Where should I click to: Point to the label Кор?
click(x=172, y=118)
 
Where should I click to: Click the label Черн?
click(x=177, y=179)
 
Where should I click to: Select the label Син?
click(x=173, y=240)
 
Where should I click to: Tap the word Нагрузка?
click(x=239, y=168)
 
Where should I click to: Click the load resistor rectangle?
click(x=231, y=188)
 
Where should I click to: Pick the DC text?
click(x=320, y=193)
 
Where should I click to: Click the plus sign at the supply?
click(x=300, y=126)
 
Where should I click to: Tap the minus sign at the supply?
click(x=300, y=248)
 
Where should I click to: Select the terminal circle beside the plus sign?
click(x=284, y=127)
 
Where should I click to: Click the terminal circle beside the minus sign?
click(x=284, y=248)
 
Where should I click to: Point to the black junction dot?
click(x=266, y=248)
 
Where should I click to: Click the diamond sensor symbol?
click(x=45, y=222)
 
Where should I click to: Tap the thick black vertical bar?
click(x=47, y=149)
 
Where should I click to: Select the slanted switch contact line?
__________________________________________________
SET PROBLEM — Reproduce every line of the data above without any changes, keeping the original order.

RESPONSE TO THIS EXERCISE —
Where should I click to: Point to the label Кор?
click(x=172, y=118)
 
Where should I click to: Click the label Черн?
click(x=177, y=179)
 
Where should I click to: Select the label Син?
click(x=173, y=240)
 
Where should I click to: Tap the word Нагрузка?
click(x=239, y=168)
 
Where should I click to: Click the load resistor rectangle?
click(x=231, y=188)
 
Where should I click to: Pick the DC text?
click(x=320, y=193)
 
Where should I click to: Click the plus sign at the supply?
click(x=300, y=126)
 
Where should I click to: Tap the minus sign at the supply?
click(x=300, y=248)
 
Where should I click to: Select the terminal circle beside the plus sign?
click(x=284, y=127)
 
Where should I click to: Click the terminal circle beside the minus sign?
click(x=284, y=248)
 
Where should I click to: Point to the black junction dot?
click(x=266, y=248)
 
Where should I click to: Click the diamond sensor symbol?
click(x=45, y=222)
 
Where should I click to: Tap the thick black vertical bar?
click(x=47, y=149)
 
Where should I click to: Select the slanted switch contact line?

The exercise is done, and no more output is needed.